8. A record may be disclosed for a medical research purpose, only when the Department has determined:
   (a) That the use or disclosure does not violate legal or policy limitations under which the record was provided, collected, or obtained; (b) That the research purpose is consistent with the purpose for which the Program was formed; (c) That the proposed research is scientifically sound in its methods and analyses and is likely to answer the proposed research question; (d) That the information sought is not available from any other
   source; and (e) That the record made available for medical research is redacted of all personal identifiers regarding injured individuals, health care practitioners and employers that are not essential for the accomplishment of the approved research purpose. (f) The recipient must:
9. (1) Establish strict limitations acceptable to the Department concerning the receipt and use of any patient-identifiable data; (2) Establish reasonable administrative, technical, and physical safeguards and/or protocols acceptable to the Department to protect the confidentiality of the data and to prevent the unauthorized use or
   disclosure of the record; (3) Remove or destroy the information that identifies an individual at the earliest time at which removal or destruction can be accomplished consistent with the purpose of the research project; and
   (4) Make no further use or disclosure of the record except when required by law. (a) Further, the Department must secure and approve a written statement attesting to the recipient's understanding of, and agreement
   to abide by, these conditions of disclosure. Violation of these provisions is subject to penalties set forth under 5 U.S.C. 552a(i)(3) and any other applicable Federal law.

• Storage: Records are maintained in file folders, on computer hard drives and/or disk packs, or in electronic media storage.
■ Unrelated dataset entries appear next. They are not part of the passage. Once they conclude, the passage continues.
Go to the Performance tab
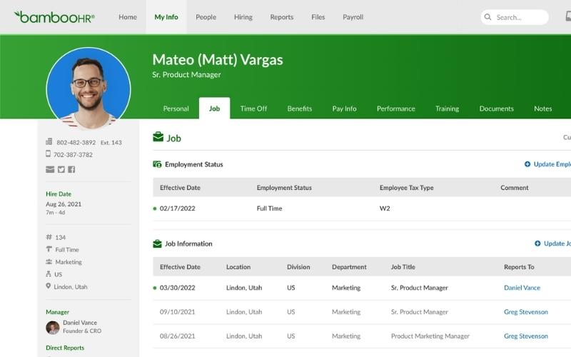 pos(395,109)
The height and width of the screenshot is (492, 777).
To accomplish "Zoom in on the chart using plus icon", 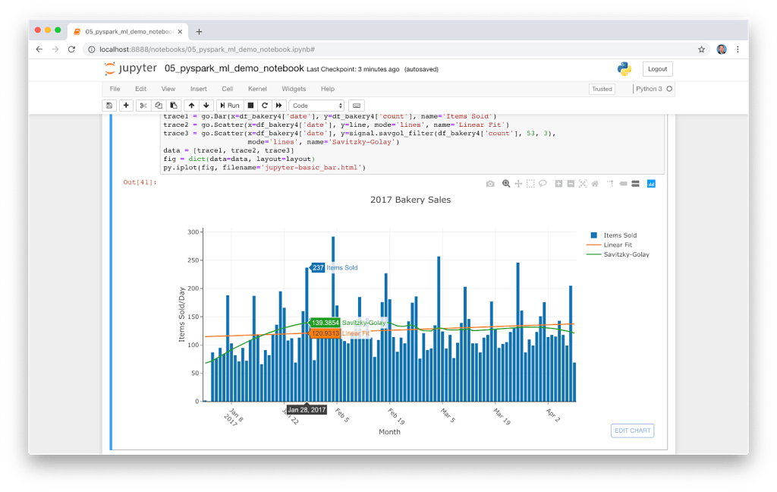I will 558,183.
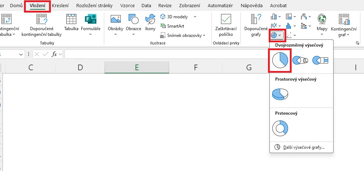Viewport: 364px width, 171px height.
Task: Choose the pie of pie chart type
Action: [300, 60]
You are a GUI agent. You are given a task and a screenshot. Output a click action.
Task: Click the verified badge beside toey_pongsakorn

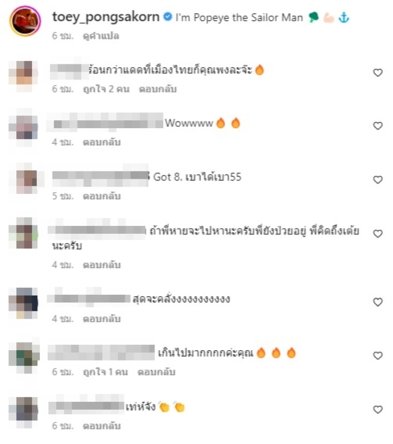(x=168, y=17)
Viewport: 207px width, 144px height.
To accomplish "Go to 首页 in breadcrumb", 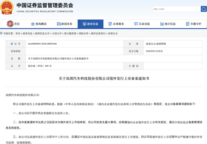I will [x=18, y=33].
• Retrievability: Retrievability is by name of the requester, and by case number assigned based on the order in which a request form is filed.
• Safeguards:
  
  
  1. Assign Responsibility for Security: Responsibility is assigned to a management official knowledgeable in the nature of the information and process supported by the Smallpox Vaccine Injury Compensation Program (SVICP) request and in the management, personnel, operational, and technical controls used to protect it.
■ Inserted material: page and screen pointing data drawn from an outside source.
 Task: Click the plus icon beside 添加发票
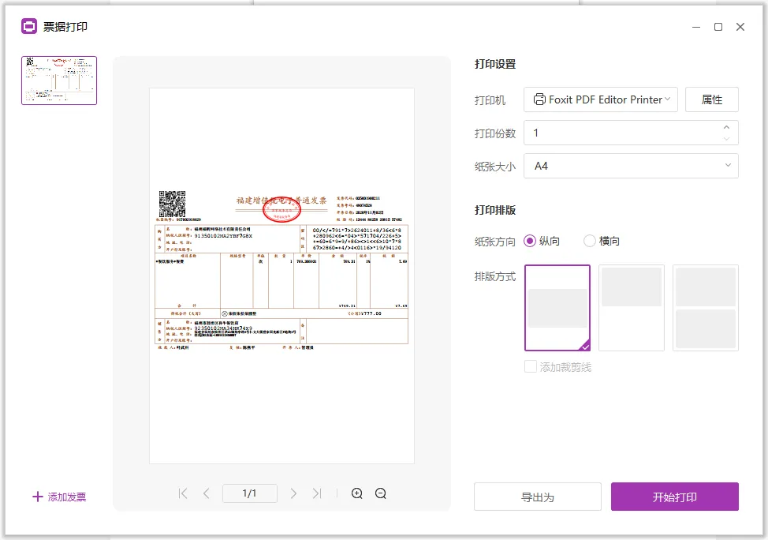click(38, 497)
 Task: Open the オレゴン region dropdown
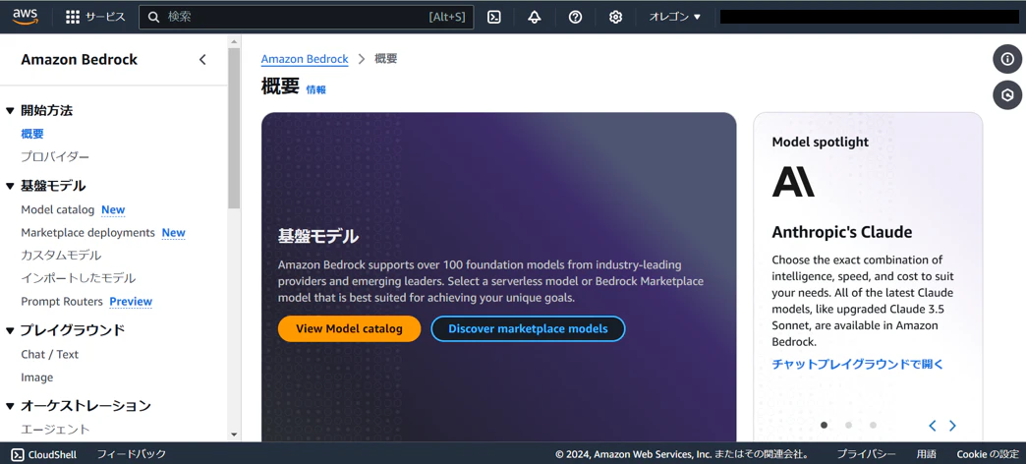pyautogui.click(x=674, y=17)
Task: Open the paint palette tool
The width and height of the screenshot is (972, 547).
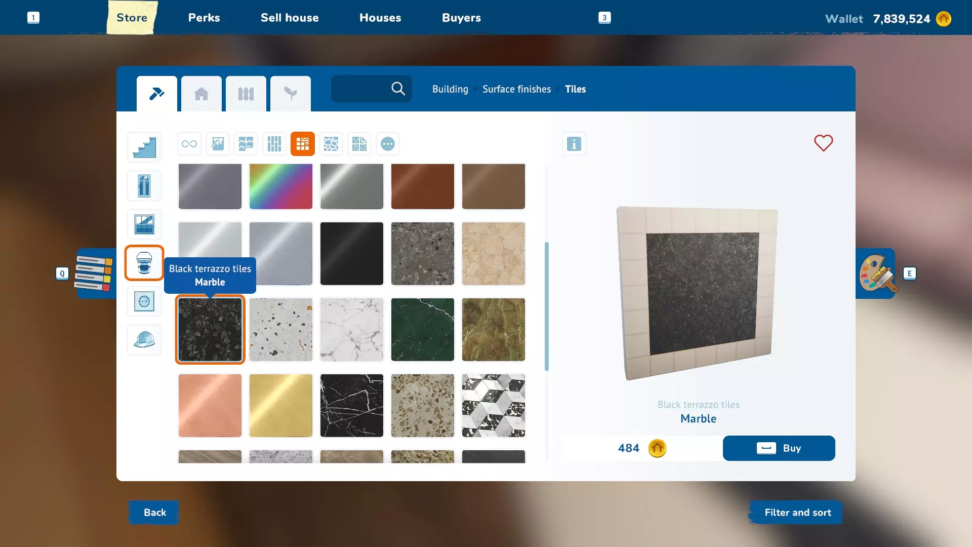Action: tap(877, 274)
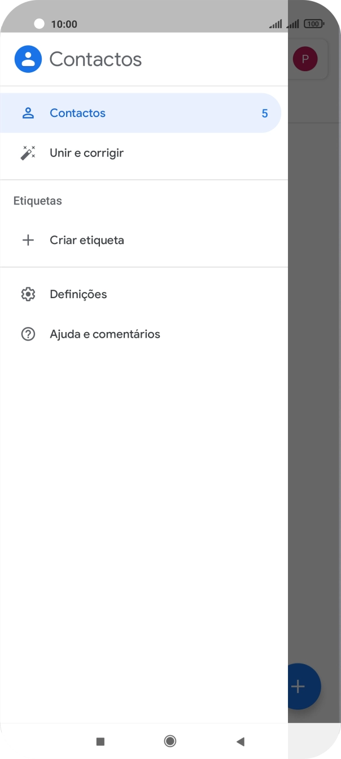Click Criar etiqueta

click(x=87, y=240)
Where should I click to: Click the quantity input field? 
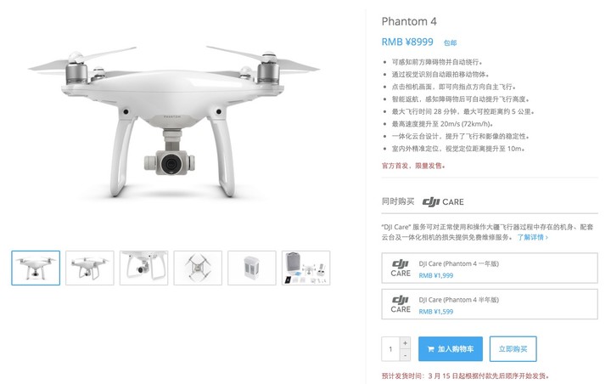pyautogui.click(x=391, y=349)
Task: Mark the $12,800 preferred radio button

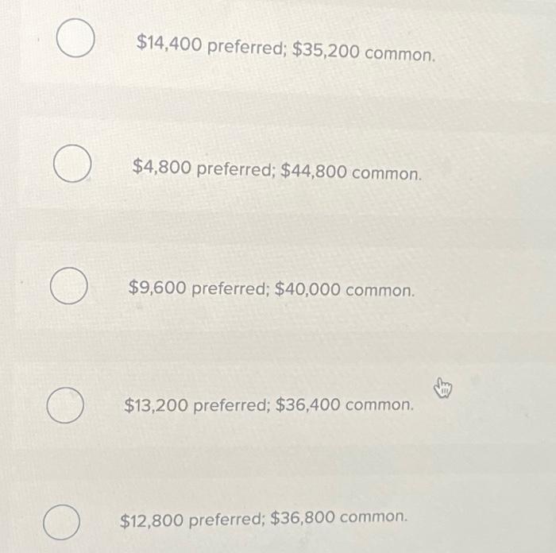Action: pos(61,522)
  2. Perform Risk Assessment: A risk assessment is to be conducted in conjunction with the development of, and prior to the approval of, the system design and will ensure that vulnerabilities, risks, and other security concerns are identified and addressed in the system design and throughout the life cycle of the project. This is consistent with the HHS Automated Information Systems Security Program Handbook (in particular Chapters V and X).
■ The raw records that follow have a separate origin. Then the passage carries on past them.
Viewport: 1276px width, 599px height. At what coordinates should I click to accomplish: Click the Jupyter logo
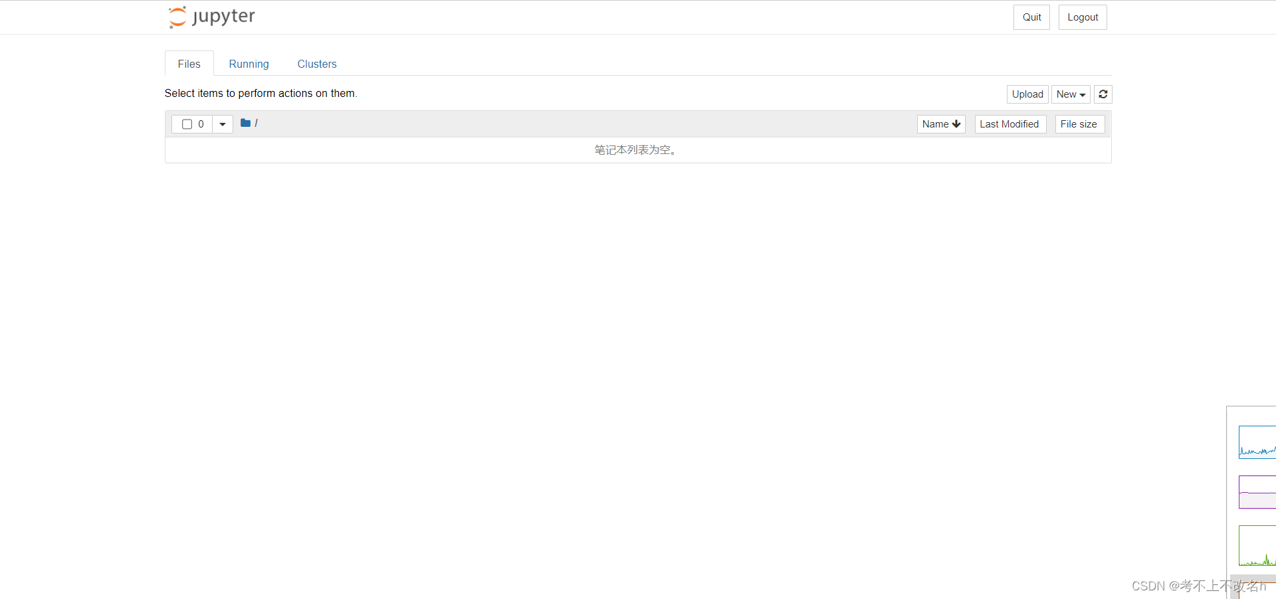pyautogui.click(x=211, y=17)
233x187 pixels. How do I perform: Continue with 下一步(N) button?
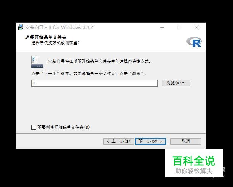pos(150,141)
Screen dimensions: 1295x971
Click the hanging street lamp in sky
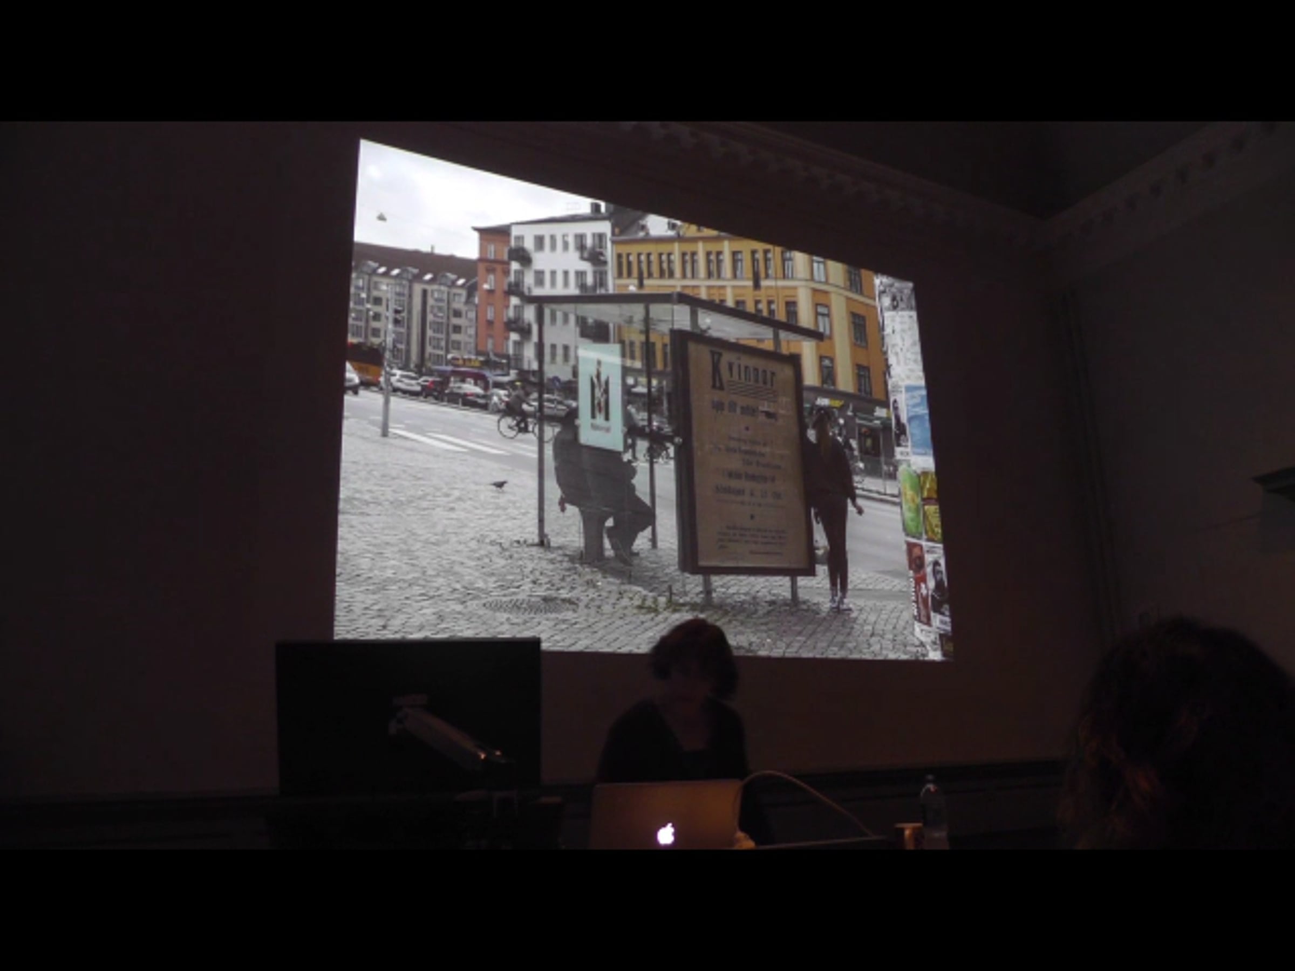pos(382,217)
  3. Develop SVICP Request Security Plan: Plan for the adequate security of the SVICP request, taking into account the security of all systems in which the request will operate. SVICP request security plans shall address request rules, training on use of the system, personnel security, contingency planning, technical controls, information sharing, and public access controls.
  4. Review SVICP Request Controls: Perform an independent review or audit of the SVICP request security control in accordance with applicable Federal requirements and/or guidelines.
  5. Authorize Processing: Ensure that a management official authorizes, in writing, confirmation that the security plan as implemented adequately securesthe SVICP request. The SVICP request must be authorized prior to operating and reauthorized in accordance with applicable Federal
     requirements and/or guidelines.
  6. Implementation Guidelines: DHHS Chapter 45-13 and supplementary Chapter PHS.hf: 45-13 of the General Administration Manual; the DHHS Automated Information Systems Security Program Handbook; and Appendix III to OMB Circular No. A-130; Appendix I, ``Federal Agency Responsibilities for Maintaining Records About Individuals.''

• Director, Office of Special Programs, Health Resources and Services Administration, 5600 Fishers Lane, Room 16C-17, Rockville, Maryland 20857, or the Director's designee.